[INPUT FOR THIS TASK Boundary: Start]
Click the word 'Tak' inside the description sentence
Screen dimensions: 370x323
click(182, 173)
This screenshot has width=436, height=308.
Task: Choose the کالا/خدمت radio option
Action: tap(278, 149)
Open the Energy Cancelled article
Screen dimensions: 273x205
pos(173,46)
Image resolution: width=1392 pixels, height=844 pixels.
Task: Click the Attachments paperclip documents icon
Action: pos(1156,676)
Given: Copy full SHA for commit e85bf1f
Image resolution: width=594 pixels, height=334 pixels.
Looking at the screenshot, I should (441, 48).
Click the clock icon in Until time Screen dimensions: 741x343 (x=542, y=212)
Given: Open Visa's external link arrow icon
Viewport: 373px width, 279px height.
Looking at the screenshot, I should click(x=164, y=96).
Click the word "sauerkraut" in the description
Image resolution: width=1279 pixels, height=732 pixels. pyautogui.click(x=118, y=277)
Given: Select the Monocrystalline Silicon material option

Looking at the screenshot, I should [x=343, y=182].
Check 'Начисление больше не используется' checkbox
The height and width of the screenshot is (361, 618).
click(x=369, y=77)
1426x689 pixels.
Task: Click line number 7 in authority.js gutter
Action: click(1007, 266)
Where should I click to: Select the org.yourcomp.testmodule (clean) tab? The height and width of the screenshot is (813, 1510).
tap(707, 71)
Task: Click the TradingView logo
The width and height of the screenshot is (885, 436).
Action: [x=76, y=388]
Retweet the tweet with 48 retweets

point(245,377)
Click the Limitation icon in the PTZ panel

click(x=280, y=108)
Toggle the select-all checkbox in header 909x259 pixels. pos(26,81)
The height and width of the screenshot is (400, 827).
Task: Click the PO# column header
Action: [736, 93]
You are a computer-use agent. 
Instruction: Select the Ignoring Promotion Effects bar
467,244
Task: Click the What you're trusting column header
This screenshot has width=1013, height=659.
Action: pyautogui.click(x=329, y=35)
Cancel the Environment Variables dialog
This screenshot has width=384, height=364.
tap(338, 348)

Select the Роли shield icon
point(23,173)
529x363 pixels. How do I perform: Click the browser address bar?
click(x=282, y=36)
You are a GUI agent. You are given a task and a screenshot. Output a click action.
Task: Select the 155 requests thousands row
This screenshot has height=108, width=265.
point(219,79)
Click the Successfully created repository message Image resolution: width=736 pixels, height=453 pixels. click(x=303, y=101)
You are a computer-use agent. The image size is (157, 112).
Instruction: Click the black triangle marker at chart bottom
[INPUT FOR THIS TASK Boundary: End]
TASK BRIEF:
Pull every line containing "computer" from the material above.

RESULT:
You are a computer-use agent. 
You are a computer-use agent. The image size is (157, 112).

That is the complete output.